N’ayant pas réussi à essouffler le mouvement dans la durée, l’Etat, par le biais de son bras policier, tente aujourd’hui de le détruire en coulisses, par la répression et l’instigation d’un climat de peur chez les personnes migrantes. Nous ne sommes pas assez naïf.ve.s pour croire au hasard des contrôles. La répression est une des techniques utilisées par l’Etat pour se défausser du problème, pour dynamiter un mouvement que, malgré tous ses efforts, il n’a pas réussi à épuiser. Tout semble indiquer aujourd’hui que l’Etat ne considère le collectif pas comme un interlocuteur avec qui il doit négocier, et de ce fait ne joue pas le jeu des négociations.
L’Etat, et les services de police, afin de mieux nier leurs responsabilités dans l’inhumanité de l’accueil des migrants, tentent de criminaliser les personnes en lutte, qui peuvent être arrêtées pour n’importe quel motif et toujours condamnées à une peine de prison ferme pour infraction à la loi sur les étrangers. Probablement que cela sert l’état dans son racolage très à droite. Mais cette lutte n’est pas une campagne politique, elle est le fait de personnes qui se battent pour leur dignité. Les témoignages que nous recueillons faisaient déjà état de menaces, ils font aujourd’hui état de représailles de la part de la police. « Tu ne serais pas en prison si tu avais accepté le bunker », voilà ce qu’ils entendent.

Nous ne pouvons malheureusement pas divulguer plus d’informations quant aux situations qu’ont vécu ou que vivent les personnes concernées avec la police, ce serait prendre le risque d’augmenter encore la violence qu’ils subissent. Nous avons cependant les preuves qui nous permettent d’affirmer que des personnes ont encaissé insultes et coups, et que ces persécutions sont directement liées à la mobilisation. Nous craignions déjà que leur implication dans le mouvement puisse avoir des retombées sur leurs situations administratives, aujourd’hui nous avons aussi peur que les auteur.e.s des menaces passent de plus en plus à l’acte.

L’Etat semble faire toujours aussi peu de cas des victimes de ses politiques, qui ne sont bonnes qu’à être emprisonnées. Surveiller, dénoncer, diviser, bâillonner, enfermer et tabasser. Voilà les pratiques qui ont cours en coulisses des négociations. Ce sont autant de preuves que l’Etat est visiblement bien plus efficace à trouver des techniques pour briser la communication entre les parties qu’a trouver des solutions que nous attendons toujours.
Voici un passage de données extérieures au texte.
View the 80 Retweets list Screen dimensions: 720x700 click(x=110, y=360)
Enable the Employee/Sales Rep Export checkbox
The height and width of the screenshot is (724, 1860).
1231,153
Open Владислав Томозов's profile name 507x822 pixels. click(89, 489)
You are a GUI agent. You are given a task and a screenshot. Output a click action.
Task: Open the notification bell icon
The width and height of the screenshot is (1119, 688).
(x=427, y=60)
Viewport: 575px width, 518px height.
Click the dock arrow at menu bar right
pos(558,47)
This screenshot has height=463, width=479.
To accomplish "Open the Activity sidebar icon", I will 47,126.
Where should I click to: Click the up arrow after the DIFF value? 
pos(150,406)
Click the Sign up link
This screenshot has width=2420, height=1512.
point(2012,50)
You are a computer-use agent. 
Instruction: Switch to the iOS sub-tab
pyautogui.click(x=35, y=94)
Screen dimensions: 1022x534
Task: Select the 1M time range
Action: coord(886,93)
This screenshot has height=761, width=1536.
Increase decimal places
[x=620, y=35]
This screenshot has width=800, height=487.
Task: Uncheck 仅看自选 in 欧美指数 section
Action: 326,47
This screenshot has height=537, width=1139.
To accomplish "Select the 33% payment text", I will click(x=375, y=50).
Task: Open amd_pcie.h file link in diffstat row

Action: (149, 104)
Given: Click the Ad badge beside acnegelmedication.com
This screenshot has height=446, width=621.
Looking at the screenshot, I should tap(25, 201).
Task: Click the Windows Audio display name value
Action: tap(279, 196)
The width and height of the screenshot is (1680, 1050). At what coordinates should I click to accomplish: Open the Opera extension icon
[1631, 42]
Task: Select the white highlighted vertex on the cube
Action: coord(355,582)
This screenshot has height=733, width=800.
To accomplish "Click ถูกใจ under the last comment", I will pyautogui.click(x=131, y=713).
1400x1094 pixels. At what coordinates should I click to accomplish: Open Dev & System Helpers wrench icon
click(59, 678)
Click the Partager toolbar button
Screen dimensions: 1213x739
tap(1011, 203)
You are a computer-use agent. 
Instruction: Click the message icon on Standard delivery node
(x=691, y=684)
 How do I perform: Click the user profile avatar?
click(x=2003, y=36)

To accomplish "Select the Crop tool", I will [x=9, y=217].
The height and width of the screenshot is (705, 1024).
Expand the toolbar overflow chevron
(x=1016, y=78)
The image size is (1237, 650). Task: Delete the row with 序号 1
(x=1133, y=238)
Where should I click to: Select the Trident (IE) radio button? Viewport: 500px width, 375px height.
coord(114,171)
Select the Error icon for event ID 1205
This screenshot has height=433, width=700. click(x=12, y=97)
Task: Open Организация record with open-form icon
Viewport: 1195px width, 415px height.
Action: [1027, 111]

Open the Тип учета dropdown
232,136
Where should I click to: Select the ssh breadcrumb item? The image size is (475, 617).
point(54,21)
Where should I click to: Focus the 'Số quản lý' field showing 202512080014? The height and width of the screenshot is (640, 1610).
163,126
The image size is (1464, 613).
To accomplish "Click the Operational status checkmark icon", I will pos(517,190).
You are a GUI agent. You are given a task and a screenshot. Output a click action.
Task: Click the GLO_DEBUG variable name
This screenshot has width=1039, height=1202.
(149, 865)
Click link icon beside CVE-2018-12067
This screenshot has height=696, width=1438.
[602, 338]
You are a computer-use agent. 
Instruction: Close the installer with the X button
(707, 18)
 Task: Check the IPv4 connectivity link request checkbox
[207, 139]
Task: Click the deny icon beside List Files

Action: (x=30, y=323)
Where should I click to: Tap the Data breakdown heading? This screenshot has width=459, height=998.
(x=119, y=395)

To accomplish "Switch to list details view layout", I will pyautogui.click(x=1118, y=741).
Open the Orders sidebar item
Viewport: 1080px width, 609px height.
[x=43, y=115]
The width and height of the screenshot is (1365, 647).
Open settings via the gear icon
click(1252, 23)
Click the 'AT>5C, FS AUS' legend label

  • Nous exigeons de l’Etat qu’il adopte une position quant à ces violences qui permettent de continuer les discussions.
  • Nous exigeons la levée des procédures pénales encours à l’encontre de toutes les personnes engagées dans la lutte. La poursuite de négociations ne peut se faire tout en tentant d’en criminaliser les acteurs.
  • Nous exigeons encore la levée immédiate des interdictions du périmètre des foyers concernant les personnes en lutte ainsi que l’abandon des procédures pour violation de domicile qui leur sont liées.

Sans Retour

Annexe : Communiqué du 23.06

Des intimidations inacceptables

Depuis le début de ce mouvement, nous rapportons que les migrants étaient la cible d’intimidations massives de la part des agents de sécurité et des forces de police dans les foyers d’accueil. Les agents de sécurité ont tenté de dissuader les habitants de participer au mouvement. De plus, plusieurs migrants actifs au sein du collectif ont été interpellés par les forces de police. Celles-ci font usage de photographies prises lors de manifestations pour justifier ces interpellations et somment les personnes de s’expliquer sur leur présence. Ces intimidations doivent cesser immédiatement. Nous attendons des autorités qu’elles prennent les mesures nécessaires pour que cela ne se reproduise plus.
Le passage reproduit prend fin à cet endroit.